9 Having made known to us the mystery (hidden plan) of His will… which He purposed in Himself, 10 that in the… fullness of the times He might gather together in one ALL things in Christ, both which are in heaven and which are on earth–in Him. (Eph. 1:9-10)

The centerpiece of God’s eternal purpose is for Jesus to come back to fully establish His Kingdom rule over all the earth as He joins the heavenly and earthly realms together. God’s purpose has always been for God and His people to live together in this way. This is the interpretive key to understanding the End-Times.

Heaven speaks of the supernatural spirit realm where God’s power and presence are openly manifest. It includes the realm of angels and is the place believers go for the last 2,000 year as a “temporary holding pattern” for disembodied spirits. The saints do not have a resurrected body in heaven because they do not need one to relate to the environment of heaven. Earth: speaks of the material physical realm as the place where human process and human emotions and physical sensation reach their fullest expression. The earthly realm requires a resurrected body to fully relate to it.


17 Do not think that I came to destroy (nullify or minimize) the Law or the Prophets. I did not come to destroy but to fulfill (bring their full intentions to full expression). 18 For assuredly, I say to you, till heaven and earth pass away (renovated by fire at the end of the Millennium), one jot or one tittle will by no means pass from the Law (Word) till all is fulfilled (embraced and expressed in God’s people).

19 Whoever breaks (consistently) one of the least of these commandments, and teaches men so, shall be called least in the Kingdom of heaven; but whoever does and teaches (encourages) them, he shall be called great in the Kingdom of heaven. (Mt. 5:17-19)

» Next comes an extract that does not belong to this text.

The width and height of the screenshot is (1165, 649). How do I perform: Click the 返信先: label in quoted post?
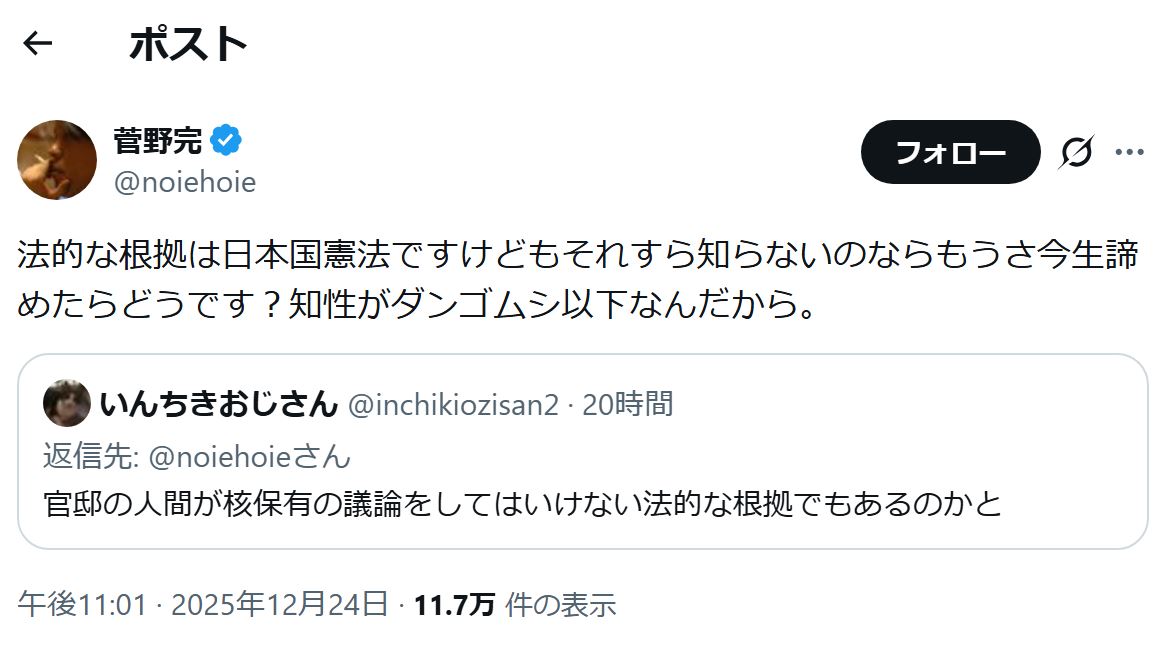click(91, 456)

Jesus made a significant prophetic declaration in Mt. 5:17-20. He revealed to Israel that He did not come to destroy (nullify, minimize) God’s moral commandments as seen in the OT law and prophets. The OT law of Moses is sometimes categorized in three primary areas: moral laws (ethical), ceremonial laws (ritual) and civil laws (judicial).

Jesus came so that the fullness of what God originally intended in each of His commandments would eventually be fully expressed in the lives of His people. Israel did not understand God’s full intention for each command. God wanted His commands to be obeyed in their inner life as well as in their relationships and outer circumstances (comprehensively and continually). Israel was only concerned with the most general and superficial meaning of God’s commandments.

Thus, they greatly reduced them to apply to external issues.

29 Oh, that they had such a heart in them that they would fear Me and always keep all My commandments, that it might be well with them and with their children forever! (Deut. 5:29)

5 You shall love the LORD your God with all your heart, with all your soul, and with all your strength. 6 “And these words which I command you today shall be in your heart. (Deut. 6:5-6)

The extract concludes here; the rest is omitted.